** Start of Records provided **

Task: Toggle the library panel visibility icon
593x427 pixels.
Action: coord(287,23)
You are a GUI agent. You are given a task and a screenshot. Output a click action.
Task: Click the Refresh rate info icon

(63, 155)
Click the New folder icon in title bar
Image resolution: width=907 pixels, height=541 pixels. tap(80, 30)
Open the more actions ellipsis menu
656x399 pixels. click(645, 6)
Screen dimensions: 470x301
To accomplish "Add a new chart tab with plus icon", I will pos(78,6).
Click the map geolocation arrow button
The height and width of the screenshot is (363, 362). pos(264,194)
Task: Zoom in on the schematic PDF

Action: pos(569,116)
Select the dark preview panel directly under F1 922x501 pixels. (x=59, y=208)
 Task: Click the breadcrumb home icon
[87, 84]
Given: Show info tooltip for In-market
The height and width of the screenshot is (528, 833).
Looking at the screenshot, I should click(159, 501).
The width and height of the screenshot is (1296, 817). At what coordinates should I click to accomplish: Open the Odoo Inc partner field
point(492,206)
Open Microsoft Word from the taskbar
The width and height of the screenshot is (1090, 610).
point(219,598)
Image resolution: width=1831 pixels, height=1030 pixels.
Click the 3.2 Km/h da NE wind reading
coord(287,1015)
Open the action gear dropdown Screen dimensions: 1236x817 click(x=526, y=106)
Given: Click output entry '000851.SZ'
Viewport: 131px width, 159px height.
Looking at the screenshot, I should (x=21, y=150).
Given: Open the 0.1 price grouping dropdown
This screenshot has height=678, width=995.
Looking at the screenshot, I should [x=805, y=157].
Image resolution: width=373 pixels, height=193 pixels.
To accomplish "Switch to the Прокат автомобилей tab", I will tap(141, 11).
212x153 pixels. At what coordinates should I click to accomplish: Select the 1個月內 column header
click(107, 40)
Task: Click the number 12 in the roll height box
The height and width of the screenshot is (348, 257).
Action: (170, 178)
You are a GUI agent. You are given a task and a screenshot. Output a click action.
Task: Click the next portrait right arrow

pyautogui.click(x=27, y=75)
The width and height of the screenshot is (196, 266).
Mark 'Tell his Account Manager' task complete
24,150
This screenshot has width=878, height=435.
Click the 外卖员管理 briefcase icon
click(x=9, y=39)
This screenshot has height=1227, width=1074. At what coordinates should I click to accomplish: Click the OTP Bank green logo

** End of Records provided **

Copy the material from its first line through the line containing "Select the dark", switching "ellipsis" to "overflow" and changing nothing else.

* **Expected output**
Task: Toggle the library panel visibility icon
593x427 pixels.
Action: coord(287,23)
You are a GUI agent. You are given a task and a screenshot. Output a click action.
Task: Click the Refresh rate info icon

(63, 155)
Click the New folder icon in title bar
Image resolution: width=907 pixels, height=541 pixels. tap(80, 30)
Open the more actions overflow menu
656x399 pixels. click(645, 6)
Screen dimensions: 470x301
To accomplish "Add a new chart tab with plus icon", I will pos(78,6).
Click the map geolocation arrow button
The height and width of the screenshot is (363, 362). pos(264,194)
Task: Zoom in on the schematic PDF

Action: pos(569,116)
Select the dark preview panel directly under F1 922x501 pixels. (x=59, y=208)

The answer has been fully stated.